**** MATERIAL FOR THIS TASK
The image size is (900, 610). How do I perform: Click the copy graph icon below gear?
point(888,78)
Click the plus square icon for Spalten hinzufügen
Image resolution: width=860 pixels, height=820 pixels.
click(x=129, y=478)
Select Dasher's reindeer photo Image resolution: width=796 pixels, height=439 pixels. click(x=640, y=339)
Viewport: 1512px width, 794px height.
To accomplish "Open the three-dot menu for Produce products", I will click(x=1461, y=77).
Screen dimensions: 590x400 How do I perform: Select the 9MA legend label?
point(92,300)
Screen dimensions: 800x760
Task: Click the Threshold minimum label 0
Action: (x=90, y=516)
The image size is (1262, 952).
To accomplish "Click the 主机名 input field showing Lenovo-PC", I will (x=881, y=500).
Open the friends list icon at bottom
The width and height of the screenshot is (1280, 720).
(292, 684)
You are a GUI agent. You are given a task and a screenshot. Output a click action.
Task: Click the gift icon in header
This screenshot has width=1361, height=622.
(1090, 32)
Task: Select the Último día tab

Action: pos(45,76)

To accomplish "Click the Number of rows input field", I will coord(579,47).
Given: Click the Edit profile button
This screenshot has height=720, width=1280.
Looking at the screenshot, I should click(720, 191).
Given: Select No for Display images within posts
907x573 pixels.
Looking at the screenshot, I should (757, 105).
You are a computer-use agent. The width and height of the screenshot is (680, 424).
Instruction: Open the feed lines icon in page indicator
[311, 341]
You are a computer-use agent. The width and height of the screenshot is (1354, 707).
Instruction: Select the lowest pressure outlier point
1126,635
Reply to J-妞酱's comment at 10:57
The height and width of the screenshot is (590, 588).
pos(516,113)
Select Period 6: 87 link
********
EXERCISE DIRECTIONS
Consider the entries above and return each line with the string "will".

TASK SOLUTION
To accomplish "Open the three-dot menu for Produce products", I will click(x=1461, y=77).
To accomplish "Click the 主机名 input field showing Lenovo-PC", I will (x=881, y=500).
To accomplish "Click the Number of rows input field", I will coord(579,47).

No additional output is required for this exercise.